◆ Required action: Only lines with the string "output" should be returned from the data below.

Start of Records to process

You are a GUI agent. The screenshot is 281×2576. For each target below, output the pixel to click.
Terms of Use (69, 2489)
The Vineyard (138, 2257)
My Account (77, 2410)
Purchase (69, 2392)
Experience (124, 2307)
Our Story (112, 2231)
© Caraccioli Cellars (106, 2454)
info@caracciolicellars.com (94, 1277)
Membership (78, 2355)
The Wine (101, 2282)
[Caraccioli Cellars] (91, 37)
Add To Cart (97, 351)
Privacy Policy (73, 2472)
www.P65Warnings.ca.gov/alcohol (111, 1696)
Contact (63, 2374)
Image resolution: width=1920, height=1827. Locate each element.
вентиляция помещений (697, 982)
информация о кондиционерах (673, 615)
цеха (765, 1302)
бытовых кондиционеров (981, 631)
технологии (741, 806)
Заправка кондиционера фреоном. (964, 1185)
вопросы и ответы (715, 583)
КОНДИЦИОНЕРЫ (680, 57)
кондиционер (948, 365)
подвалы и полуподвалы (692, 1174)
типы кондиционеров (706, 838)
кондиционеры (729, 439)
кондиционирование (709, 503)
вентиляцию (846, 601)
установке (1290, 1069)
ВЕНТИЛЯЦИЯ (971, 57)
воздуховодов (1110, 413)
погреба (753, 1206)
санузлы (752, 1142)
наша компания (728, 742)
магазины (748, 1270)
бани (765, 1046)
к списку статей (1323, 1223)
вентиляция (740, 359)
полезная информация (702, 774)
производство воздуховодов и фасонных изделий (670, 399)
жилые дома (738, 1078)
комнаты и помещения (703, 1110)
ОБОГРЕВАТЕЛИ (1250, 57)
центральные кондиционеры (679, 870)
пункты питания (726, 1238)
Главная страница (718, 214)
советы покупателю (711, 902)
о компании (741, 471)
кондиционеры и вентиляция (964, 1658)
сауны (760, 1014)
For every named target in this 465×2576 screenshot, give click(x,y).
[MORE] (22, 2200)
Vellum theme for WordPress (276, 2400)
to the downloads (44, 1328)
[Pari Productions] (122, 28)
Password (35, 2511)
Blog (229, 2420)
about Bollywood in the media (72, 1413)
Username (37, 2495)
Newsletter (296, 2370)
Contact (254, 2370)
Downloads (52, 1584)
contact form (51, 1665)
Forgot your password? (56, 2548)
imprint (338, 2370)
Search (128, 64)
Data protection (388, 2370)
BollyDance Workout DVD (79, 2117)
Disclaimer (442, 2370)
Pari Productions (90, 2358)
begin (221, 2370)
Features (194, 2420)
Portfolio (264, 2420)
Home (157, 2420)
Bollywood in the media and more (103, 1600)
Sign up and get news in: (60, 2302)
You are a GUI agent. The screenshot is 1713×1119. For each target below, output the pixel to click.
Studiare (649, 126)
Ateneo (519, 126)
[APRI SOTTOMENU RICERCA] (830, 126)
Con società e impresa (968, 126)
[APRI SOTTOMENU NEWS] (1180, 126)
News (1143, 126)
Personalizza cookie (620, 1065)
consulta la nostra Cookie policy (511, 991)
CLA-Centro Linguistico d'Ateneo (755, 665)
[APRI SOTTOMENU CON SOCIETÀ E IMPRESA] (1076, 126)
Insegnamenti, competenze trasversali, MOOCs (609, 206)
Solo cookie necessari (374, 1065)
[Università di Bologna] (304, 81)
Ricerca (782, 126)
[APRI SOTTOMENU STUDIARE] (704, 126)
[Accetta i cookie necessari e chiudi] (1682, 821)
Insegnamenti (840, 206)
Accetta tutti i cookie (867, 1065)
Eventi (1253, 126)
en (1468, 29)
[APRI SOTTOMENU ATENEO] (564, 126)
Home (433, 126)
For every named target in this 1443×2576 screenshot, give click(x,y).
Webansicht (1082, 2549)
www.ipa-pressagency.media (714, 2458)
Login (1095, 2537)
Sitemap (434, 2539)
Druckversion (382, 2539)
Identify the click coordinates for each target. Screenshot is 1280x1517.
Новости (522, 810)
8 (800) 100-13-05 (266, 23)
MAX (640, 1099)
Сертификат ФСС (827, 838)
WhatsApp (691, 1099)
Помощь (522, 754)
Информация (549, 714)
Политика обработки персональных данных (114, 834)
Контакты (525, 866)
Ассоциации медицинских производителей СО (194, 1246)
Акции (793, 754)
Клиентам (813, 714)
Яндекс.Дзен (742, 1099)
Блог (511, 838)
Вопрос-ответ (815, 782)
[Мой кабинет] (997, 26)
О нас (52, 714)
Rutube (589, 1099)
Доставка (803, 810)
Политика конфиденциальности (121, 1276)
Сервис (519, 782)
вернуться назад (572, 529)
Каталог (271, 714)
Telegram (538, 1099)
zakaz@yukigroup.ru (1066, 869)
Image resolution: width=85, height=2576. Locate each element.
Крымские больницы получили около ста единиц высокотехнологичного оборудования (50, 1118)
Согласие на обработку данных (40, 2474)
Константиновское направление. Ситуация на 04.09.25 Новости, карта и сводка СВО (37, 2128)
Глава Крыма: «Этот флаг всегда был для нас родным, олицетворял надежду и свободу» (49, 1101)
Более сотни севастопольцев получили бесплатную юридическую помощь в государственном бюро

End of Records to process

◆ Exercise answer:
You are a GUI agent. The screenshot is 281×2576. For each target below, output the pixel to click.
You are a GUI agent. The screenshot is 1713×1119. For each target below, output the pixel to click.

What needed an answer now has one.